● Requirements
Rewrite the lines below with "screenshot" changed to "capture" and everything else unchanged. Leave the pictures out.
╭──
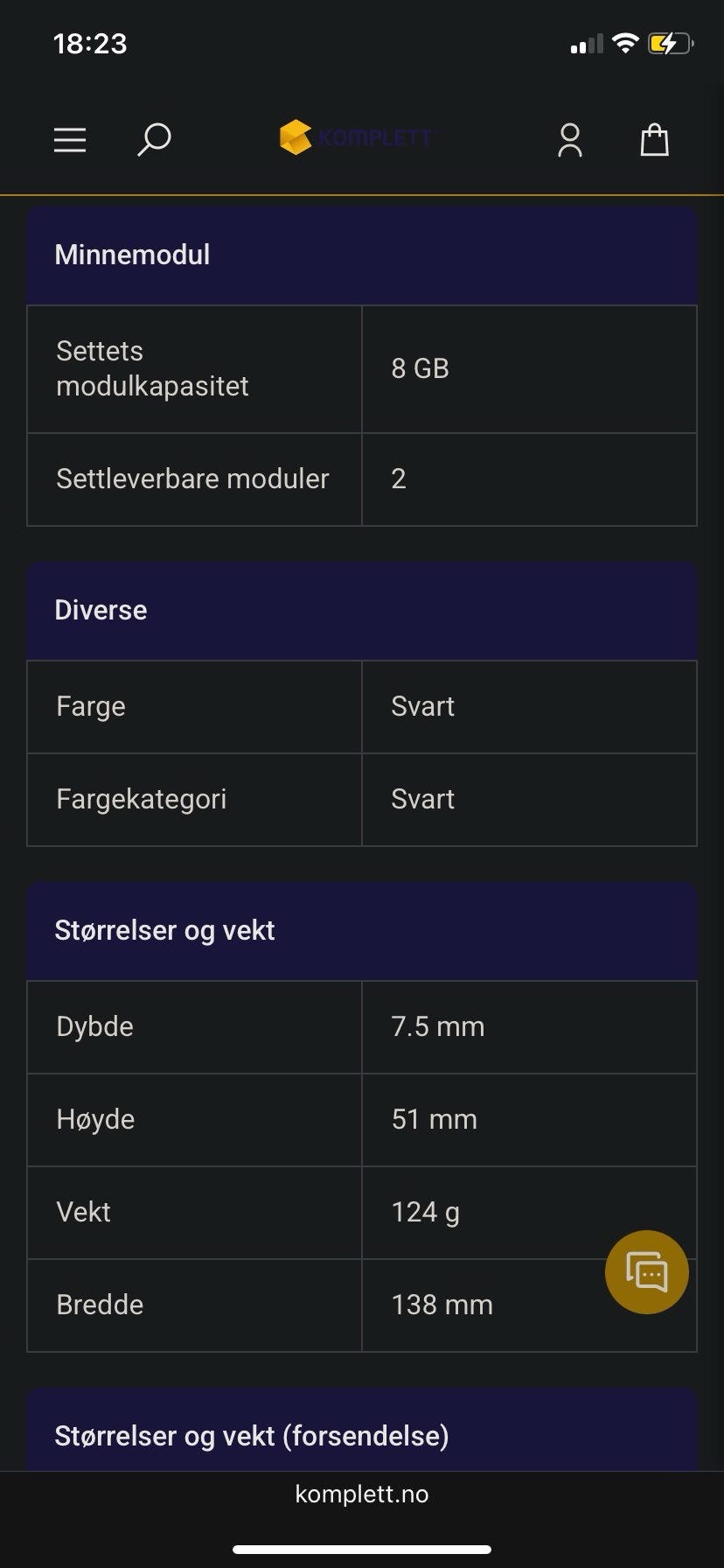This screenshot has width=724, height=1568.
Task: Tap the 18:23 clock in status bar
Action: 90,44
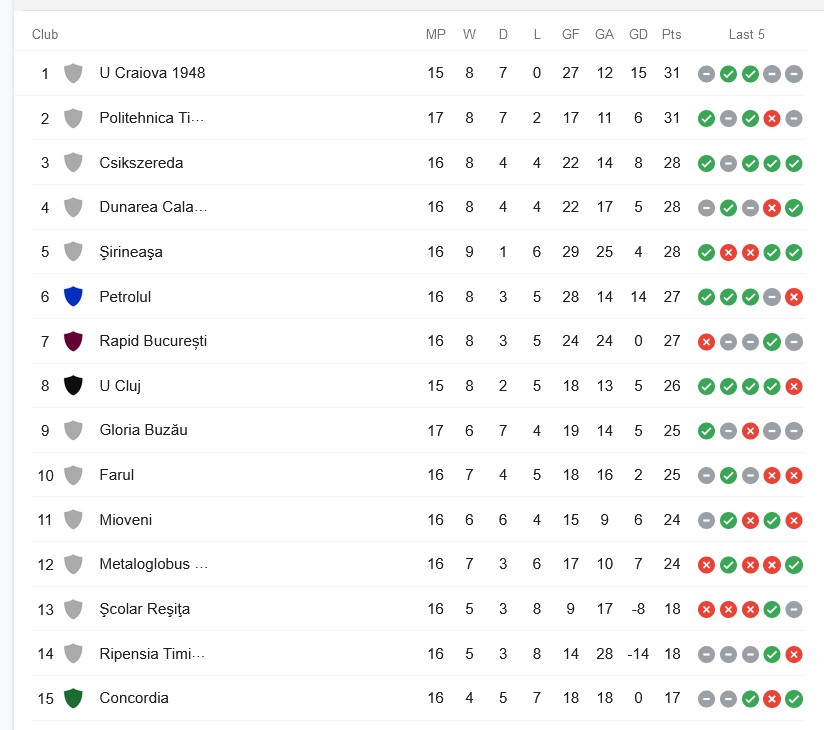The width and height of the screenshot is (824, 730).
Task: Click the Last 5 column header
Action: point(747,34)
╰──
● Output of the task
This capture has width=724, height=1568.
Task: Tap the 18:23 clock in status bar
Action: 90,44
The width and height of the capture is (824, 730).
Task: Click the Last 5 column header
Action: point(747,34)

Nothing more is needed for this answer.